◆ Task instructions
Reproduce word for word the part of the essay on cake that opens with "10 years later" and closes with "piece of cake?".
*** Extract provided ***
What’s Up With Cake?

Published on 14 January 2023 at 12:38

 

What’s Up With Cake?

The screams of fellow six year olds flood your also six year old ears. The parents call. Cake time. You sit down and surround that perfectly frosted cake. As the slices get passed out you only pray to get the largest one. You pick up your fork and take that sweet sweet bite of the pillowy airy cakey sponge smothered in that velvety frosting. After you finish, you and your fellow six year old friends are energized and satisfied to run and scream again. 

10 years later the gossip of teen life infiltrates your ears. No parents call cake time, but eventually, you are faced with that rich moist sponge once again. The slice in front of you raises your heartbeat. You look around frantically praying you didn’t get the largest slice. Taking that one bite feels like a crime. You leave half on your plate claiming you are full. In reality, for the rest of the party your brain can’t stop thinking about the damn cake, hungry for more. 

Whatever happened to you and that piece of cake?

This thought, while always lingering in the back of my mind, fully occurred to me as I was watching a comedic yet depressing movie, documentary, short film type thing called: Eating, A Very Serious Comedy About Women and Food, which I thoroughly enjoyed and rated a well deserved five starts on my letterboxd (@catalinabilandzija). Anywho, getting to the point, there was one particular scene in this film in which they were finally cutting into the birthday cake of a 40 year old woman. As the slices got cut, slapped onto paper plates, and passed around to each woman, the dance of the cake slices began to form in a merry ground pattern in the women’s circle. No one. Ate. The goddamn. Piece. Of. Cake.
*** Dataset ***
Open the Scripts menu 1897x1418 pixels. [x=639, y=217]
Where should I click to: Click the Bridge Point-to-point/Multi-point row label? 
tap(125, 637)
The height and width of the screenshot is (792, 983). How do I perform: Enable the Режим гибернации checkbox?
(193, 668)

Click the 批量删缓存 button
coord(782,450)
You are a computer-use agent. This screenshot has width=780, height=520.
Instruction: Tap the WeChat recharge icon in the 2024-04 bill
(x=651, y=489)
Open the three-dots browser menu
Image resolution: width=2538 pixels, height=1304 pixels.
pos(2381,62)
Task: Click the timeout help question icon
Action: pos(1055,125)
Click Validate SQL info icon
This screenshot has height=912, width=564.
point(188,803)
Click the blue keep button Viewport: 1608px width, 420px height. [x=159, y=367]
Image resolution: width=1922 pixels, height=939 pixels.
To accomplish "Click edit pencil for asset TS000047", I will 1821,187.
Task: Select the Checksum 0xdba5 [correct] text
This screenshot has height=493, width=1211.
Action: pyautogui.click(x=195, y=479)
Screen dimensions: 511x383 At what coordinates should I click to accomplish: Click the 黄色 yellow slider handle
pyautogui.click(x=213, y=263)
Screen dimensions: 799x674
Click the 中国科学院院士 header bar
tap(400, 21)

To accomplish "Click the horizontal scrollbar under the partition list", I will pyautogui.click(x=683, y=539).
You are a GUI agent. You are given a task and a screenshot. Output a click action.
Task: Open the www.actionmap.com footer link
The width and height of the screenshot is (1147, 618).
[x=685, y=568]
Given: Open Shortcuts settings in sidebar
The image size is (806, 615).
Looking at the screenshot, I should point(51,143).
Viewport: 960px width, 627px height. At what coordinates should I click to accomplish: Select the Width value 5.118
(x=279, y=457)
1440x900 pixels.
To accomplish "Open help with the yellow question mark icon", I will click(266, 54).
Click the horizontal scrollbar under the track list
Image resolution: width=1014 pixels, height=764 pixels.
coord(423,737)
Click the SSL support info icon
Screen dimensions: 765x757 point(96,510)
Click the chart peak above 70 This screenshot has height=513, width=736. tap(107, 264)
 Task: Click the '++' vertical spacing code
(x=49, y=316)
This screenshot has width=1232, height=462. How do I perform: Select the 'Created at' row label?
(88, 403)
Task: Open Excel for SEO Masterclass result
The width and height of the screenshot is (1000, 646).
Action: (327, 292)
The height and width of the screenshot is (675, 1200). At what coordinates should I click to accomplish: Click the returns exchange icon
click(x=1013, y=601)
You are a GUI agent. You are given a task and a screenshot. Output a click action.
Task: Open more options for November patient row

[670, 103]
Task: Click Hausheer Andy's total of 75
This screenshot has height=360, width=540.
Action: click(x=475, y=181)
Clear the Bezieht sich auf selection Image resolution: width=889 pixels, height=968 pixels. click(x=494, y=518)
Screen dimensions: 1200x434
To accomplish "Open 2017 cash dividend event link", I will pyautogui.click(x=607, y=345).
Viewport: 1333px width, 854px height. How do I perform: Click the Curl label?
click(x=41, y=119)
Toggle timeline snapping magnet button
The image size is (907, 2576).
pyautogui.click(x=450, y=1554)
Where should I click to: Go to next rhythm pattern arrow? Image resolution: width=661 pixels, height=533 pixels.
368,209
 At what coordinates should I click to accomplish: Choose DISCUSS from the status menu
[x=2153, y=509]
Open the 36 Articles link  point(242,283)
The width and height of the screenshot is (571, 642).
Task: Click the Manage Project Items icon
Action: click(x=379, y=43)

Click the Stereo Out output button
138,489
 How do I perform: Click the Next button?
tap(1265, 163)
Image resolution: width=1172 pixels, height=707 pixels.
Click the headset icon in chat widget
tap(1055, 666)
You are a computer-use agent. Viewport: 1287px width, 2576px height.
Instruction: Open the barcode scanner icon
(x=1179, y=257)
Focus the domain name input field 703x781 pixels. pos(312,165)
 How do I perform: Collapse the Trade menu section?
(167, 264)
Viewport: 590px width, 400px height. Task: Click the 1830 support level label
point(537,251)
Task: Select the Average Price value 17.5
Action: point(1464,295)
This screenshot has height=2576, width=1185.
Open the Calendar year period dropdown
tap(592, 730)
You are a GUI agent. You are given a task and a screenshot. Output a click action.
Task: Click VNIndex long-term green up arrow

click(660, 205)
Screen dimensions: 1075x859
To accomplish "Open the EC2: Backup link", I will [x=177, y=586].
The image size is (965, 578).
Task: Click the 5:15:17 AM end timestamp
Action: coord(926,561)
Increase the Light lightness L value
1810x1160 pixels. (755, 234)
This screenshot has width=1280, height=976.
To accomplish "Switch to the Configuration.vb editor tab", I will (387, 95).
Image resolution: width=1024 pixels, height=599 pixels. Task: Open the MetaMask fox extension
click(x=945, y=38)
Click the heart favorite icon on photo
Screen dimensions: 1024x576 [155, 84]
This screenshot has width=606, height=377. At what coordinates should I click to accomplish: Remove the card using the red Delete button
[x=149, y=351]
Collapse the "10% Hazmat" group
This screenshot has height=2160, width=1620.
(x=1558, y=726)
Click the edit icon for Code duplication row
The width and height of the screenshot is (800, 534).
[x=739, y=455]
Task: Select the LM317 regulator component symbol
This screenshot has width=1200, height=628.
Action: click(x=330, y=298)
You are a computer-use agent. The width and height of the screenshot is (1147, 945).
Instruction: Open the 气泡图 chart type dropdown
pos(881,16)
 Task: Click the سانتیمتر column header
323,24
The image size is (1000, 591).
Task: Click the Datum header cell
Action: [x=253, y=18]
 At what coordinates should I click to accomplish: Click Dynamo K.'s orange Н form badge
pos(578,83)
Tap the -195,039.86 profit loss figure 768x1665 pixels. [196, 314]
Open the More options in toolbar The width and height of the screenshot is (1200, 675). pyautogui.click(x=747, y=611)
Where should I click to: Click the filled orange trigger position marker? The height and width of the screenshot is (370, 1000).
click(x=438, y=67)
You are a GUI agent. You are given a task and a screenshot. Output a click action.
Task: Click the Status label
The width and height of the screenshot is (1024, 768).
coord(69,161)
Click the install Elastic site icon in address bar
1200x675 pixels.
***
◆ Result
10 years later the gossip of teen life infiltrates your ears. No parents call cake time, but eventually, you are faced with that rich moist sponge once again. The slice in front of you raises your heartbeat. You look around frantically praying you didn’t get the largest slice. Taking that one bite feels like a crime. You leave half on your plate claiming you are full. In reality, for the rest of the party your brain can’t stop thinking about the damn cake, hungry for more. 

Whatever happened to you and that piece of cake?